Diagnosis On CAN-Bus

The CAN (Controller Area Network) bus system is a linear bus system that is characterized by the following features:
- signals are broadcast in both directions
- a message is received by all bus nodes. Each node decides for itself whether to process the message or not.
- new nodes can be added by simple parallel connection
- the bus system forms a multi-master structure
- each node can be master or slave depending on whether it is connected as transmitter or receiver
- the transmission medium is a two-core lead; the cores are designated CAN Low and CAN High.
- Switching off defective control modules

In general, every node can communicate with all other nodes via the bus. An access mechanism controls data exchange on the bus. The main differences between the K-CAN (body CAN) bus and the PT-CAN (power train CAN) bus are detailed below:
- K-CAN: Data transfer rate around 100 kBits/s. Single-wire operation possible.
- PT-CAN: Data transfer rate around 500 kBits/s. No single-wire operation possible.

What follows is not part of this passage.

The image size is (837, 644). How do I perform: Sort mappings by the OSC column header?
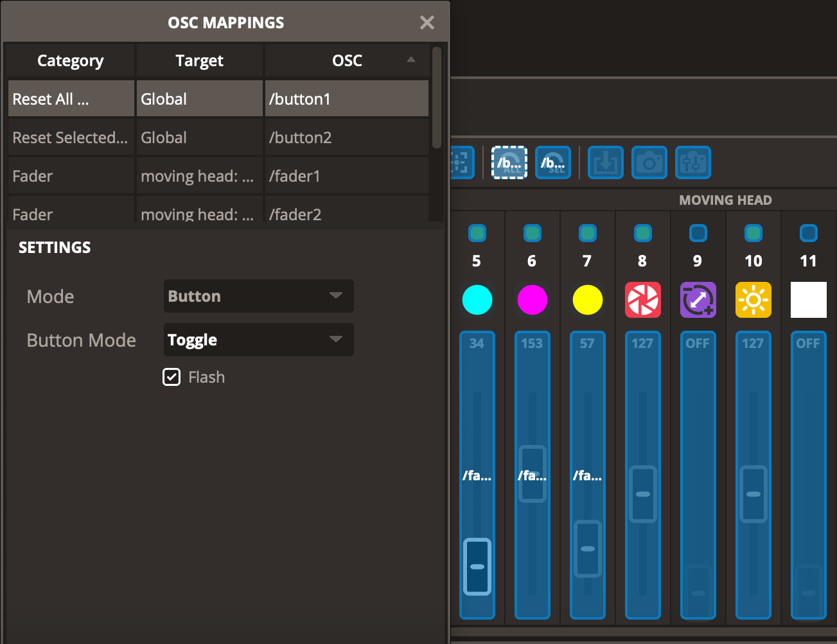pyautogui.click(x=347, y=60)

Master: the master is the active communicating node, i.e. the one that initiates communication. The master is in control of the bus and controls communication. It can send messages to the passive communicating nodes (slaves) on the bus network and on request receive messages from them.

Slave: the slave is the passive communicating node. It is instructed to receive and send data.

Multimaster system: a multimaster system is one in which all communication nodes can take on the role of master or slave at a particular time.

Causes
The failure of communication on the CAN-bus may be caused by the following:
- Circuit breaks or short circuits on the CAN Low or CAN High communication leads
- Defective plug connections (contact damage, soiling, corrosion)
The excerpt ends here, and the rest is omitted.